Geometric Mapping of Tasks to Processors on Parallel Computers with Mesh or Torus Networks

We present a new method for reducing parallel applications’ communication time by mapping their MPI tasks to processors in a way that lowers the distance messages travel and the amount of congestion in the network. Assuming geometric proximity among the tasks is a good approximation of their communication interdependence, we use a geometric partitioning algorithm to order both the tasks and the processors, assigning task parts to the corresponding processor parts. In this way, interdependent tasks are assigned to “nearby” cores in the network. We also present a number of algorithmic optimizations that exploit specific features of the network or application to further improve the quality of the mapping.
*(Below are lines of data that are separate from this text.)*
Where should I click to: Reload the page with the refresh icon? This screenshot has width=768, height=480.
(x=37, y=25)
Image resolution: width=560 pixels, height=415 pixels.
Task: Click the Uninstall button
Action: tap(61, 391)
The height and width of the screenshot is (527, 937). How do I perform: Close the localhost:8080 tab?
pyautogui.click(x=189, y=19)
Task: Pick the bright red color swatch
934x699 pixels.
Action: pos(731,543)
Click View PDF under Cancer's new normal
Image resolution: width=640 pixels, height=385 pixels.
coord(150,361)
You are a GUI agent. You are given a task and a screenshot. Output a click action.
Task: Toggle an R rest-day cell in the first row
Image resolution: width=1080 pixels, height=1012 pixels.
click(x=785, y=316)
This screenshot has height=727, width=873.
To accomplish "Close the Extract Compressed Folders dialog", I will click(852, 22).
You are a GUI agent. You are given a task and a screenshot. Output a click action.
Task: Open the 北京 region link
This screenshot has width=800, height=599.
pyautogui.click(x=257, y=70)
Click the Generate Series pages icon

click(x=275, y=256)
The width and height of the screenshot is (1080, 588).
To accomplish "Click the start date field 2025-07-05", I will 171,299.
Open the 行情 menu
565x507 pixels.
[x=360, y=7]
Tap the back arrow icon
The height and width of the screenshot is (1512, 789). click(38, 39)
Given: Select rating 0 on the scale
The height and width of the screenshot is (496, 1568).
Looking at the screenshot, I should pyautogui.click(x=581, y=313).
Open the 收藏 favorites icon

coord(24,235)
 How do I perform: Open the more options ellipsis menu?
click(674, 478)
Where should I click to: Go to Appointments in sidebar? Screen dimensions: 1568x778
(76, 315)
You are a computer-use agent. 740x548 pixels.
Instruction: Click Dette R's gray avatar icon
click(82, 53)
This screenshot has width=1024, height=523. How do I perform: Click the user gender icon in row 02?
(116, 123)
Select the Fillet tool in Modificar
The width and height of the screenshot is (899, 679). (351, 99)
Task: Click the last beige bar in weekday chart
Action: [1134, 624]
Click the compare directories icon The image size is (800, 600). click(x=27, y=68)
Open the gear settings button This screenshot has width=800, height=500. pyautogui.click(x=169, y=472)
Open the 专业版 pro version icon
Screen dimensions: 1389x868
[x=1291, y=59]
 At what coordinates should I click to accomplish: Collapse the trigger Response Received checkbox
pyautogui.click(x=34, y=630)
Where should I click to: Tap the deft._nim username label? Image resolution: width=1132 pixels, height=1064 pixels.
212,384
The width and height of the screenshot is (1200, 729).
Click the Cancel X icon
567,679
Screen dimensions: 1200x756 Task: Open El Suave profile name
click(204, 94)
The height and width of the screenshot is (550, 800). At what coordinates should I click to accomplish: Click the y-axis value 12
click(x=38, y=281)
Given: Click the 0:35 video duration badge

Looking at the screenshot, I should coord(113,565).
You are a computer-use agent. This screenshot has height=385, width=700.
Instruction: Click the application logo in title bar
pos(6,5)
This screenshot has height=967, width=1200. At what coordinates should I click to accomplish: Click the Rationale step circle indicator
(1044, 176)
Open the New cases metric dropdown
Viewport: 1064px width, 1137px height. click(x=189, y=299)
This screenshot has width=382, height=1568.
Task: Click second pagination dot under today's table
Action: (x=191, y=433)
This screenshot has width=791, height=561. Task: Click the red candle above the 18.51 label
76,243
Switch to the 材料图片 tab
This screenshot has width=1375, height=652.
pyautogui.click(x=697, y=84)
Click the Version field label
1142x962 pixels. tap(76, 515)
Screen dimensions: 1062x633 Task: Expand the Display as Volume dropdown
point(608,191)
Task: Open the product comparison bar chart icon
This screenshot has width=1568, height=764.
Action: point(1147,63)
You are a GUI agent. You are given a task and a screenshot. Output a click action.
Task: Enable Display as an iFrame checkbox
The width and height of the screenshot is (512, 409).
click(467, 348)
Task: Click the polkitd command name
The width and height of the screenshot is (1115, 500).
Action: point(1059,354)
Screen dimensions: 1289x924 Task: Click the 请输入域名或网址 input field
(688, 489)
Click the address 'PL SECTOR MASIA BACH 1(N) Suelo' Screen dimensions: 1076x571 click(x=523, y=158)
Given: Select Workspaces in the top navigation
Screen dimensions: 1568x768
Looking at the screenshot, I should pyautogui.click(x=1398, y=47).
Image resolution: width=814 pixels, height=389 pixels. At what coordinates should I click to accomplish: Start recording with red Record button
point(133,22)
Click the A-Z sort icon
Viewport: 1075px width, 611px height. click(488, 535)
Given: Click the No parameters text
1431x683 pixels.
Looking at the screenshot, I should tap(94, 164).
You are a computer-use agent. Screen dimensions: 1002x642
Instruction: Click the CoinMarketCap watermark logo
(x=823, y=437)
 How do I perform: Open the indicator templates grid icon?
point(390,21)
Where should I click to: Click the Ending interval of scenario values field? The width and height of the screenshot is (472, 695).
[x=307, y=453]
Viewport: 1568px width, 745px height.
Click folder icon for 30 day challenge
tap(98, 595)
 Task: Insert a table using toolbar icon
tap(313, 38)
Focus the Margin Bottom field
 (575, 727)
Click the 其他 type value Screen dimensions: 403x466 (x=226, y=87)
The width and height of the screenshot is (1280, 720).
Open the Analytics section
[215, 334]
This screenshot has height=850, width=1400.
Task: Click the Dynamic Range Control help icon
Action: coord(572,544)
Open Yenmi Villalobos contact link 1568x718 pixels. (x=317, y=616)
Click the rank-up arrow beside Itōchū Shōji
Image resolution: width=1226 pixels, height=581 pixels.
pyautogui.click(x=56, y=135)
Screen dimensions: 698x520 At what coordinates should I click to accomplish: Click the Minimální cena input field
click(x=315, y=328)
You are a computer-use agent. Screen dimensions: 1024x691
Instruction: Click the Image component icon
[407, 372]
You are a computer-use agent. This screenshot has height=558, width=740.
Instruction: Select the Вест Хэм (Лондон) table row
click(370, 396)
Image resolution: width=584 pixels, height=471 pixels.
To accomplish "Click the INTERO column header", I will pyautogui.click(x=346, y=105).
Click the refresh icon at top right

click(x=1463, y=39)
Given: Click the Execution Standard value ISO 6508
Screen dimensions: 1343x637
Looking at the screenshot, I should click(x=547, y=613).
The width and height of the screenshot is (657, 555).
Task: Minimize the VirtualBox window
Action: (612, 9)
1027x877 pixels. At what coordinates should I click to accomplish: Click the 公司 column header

We specifically address the case of sparse node allocation, where the nodes assigned to a job are not necessarily located in a contiguous block nor within close proximity to each other in the network. However, our methods generalize to contiguous allocations as well, and results are shown for both contiguous and non-contiguous allocations. We show that, for the structured finite difference mini-application MiniGhost, our mapping methods reduced communication time up to 75 percent relative to MiniGhost's default mapping on 128K cores of a Cray XK7 with sparse allocation. For the atmospheric modeling code E3SM/HOMME, our methods reduced communication time up to 31% on 16K cores of an IBM BlueGene/Q with contiguous allocation.